Sólo agregaré que, como seguramente le ocurrirá al lector, aquella hazaña
en la que participó tío Kurt, me trajo de inmediato a la memoria la “Hazaña de
Nimrod”, relatada por Belicena Villca. Indudablemente, la aventura del Tíbet tenía
un sello de heroísmo mágico, un estilo de “intrepidez sin límites”, que la
asemejaba a la historia del Rey Kassita. Por lo demás, el Enemigo era el mismo:
el Enemigo del Espíritu Eterno, el Enemigo de la Sabiduría Hiperbórea, el
Enemigo de “nuestros Estandartes”, como lo denominaba tío Kurt, es decir, la
Fraternidad Blanca de Chang Shambalá y sus agentes terrestres.
Del mismo modo, acopiaré en los capítulos sucesivos los relatos más
interesantes de tío Kurt sin intervenir. Naturalmente, emplearé tal criterio hasta
donde sea posible, es decir, hasta el Epílogo ¿Epílogo?, que fue cuando el relato
de tío Kurt, y todo relato, hubo de ser interrumpido. Yo, por mi parte, ya me
hallaba bien de salud a esa altura, y sólo aguardaba la culminación de la historia
para cumplir la solicitud de Belicena Villca: cada día que pasaba crecía mi
determinación, pues, a cada instante, las cosas se iban aclarando
irreversiblemente en torno de la Sabiduría Hiperbórea.

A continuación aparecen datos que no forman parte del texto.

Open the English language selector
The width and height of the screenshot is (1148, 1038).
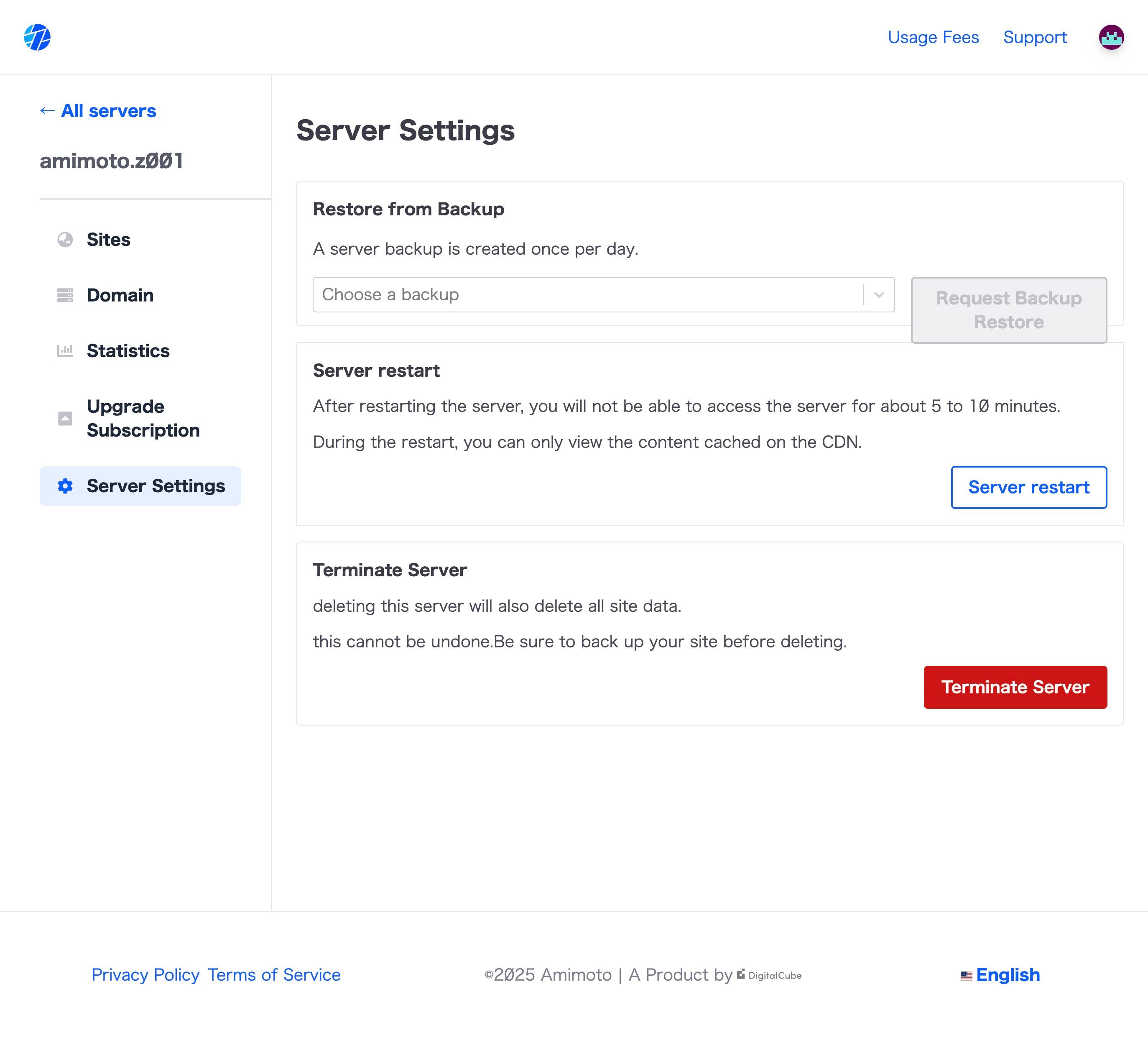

Según recuerdo, así prosiguió tío Kurt una mañana:
Capítulo XXIX
Cabalgamos sin detenernos hasta cruzar el camino Chang-Lam. Junto al
puente sobre el Río Amarillo, en el mismo sitio donde lo encontramos, dejamos al
gurka. Permanecería oculto aguardando al resto de la expedición, es decir, a los
dos monjes kâulikas y a los cinco porteadores holitas. Nosotros, en cambio,
continuaríamos varios kilómetros para acampar en los montes del N.E.
No convenía hacernos ver por el momento pues el ataque a la aldea
duskha causaría la consiguiente alarma en la región e ignorábamos la reacción
de las autoridades oficiales del Tíbet, quienes tal vez sospechasen de nuestra
intervención.
Comenzaba a amanecer cuando nos detuvimos, siendo evidente que el
buen tiempo que nos acompañara hasta entonces se había acabado. Densas
nubes surcaban velozmente las alturas y una brisa helada, que nos calaba hasta
los huesos, anunciaba sin equívocos posibles la inminente tormenta. Se trataba
de una tormenta de nieve y el lugar más protegido sería, paradójicamente, el
campo raso: de acampar contra las rocas de una barranca podríamos terminar
sepultados por una avalancha. Dimos al fin con una depresión elevada, un
pequeño valle de 30 metros cuadrados rodeado de suaves laderas, y nos
empeñamos con celeridad en armar las carpas de alta montaña.